[Collected data]
== Segment start ==

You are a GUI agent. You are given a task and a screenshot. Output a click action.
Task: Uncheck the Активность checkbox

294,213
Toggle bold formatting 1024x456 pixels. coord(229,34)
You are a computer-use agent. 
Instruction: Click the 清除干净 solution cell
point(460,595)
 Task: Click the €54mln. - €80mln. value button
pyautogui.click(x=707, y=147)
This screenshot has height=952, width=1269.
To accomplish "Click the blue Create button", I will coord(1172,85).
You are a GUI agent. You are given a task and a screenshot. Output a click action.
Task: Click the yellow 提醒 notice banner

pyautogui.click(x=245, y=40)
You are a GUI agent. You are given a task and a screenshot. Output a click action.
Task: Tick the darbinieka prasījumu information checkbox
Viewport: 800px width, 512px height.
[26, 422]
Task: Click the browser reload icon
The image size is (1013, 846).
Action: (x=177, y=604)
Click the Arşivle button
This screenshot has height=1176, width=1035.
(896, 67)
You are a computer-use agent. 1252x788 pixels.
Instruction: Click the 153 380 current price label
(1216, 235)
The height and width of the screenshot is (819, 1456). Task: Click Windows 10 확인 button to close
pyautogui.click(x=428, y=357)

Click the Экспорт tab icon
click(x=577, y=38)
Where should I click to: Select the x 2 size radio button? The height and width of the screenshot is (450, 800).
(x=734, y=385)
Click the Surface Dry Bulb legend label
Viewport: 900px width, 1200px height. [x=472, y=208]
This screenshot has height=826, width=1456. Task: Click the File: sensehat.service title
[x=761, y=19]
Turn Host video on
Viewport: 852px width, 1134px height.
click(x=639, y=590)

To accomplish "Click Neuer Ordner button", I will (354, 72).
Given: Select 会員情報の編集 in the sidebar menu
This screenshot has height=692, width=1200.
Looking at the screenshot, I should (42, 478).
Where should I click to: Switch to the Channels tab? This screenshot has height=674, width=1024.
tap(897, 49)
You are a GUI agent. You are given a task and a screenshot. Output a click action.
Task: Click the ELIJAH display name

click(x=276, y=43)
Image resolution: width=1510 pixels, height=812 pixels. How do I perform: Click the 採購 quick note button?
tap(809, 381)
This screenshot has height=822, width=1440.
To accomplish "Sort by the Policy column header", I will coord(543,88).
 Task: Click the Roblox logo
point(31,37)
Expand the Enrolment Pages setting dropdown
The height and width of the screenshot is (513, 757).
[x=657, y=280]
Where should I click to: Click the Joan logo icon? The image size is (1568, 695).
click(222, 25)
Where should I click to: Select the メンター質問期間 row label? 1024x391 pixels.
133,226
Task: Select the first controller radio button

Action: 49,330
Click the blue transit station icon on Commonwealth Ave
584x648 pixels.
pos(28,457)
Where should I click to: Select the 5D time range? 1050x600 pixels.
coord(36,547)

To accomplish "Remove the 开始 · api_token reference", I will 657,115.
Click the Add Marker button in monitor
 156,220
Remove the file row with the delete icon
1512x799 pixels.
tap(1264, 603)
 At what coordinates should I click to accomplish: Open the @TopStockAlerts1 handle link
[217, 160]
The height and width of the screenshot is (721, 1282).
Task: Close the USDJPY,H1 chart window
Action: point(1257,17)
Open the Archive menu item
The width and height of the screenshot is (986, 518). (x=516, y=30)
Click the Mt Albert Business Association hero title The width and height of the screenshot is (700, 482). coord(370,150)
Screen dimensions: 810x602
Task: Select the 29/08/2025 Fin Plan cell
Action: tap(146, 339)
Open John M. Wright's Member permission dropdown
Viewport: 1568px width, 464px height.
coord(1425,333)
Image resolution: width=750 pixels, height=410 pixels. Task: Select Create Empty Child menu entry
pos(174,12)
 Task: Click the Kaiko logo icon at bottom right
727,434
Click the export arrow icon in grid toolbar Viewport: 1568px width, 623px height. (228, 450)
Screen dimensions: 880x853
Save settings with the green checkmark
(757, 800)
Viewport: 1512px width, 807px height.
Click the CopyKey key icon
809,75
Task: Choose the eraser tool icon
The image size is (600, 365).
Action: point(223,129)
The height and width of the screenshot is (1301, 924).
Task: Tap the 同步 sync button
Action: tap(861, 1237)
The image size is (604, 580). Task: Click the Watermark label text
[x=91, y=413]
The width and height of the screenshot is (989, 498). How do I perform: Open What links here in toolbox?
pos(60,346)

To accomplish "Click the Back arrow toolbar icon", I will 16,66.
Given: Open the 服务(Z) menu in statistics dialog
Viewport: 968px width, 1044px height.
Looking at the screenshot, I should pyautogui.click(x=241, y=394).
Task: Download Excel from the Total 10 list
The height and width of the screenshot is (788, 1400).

== Segment end ==

Gather all lines from the records above in which "toolbar" appears.

Click the export arrow icon in grid toolbar Viewport: 1568px width, 623px height. (228, 450)
To accomplish "Click the Back arrow toolbar icon", I will 16,66.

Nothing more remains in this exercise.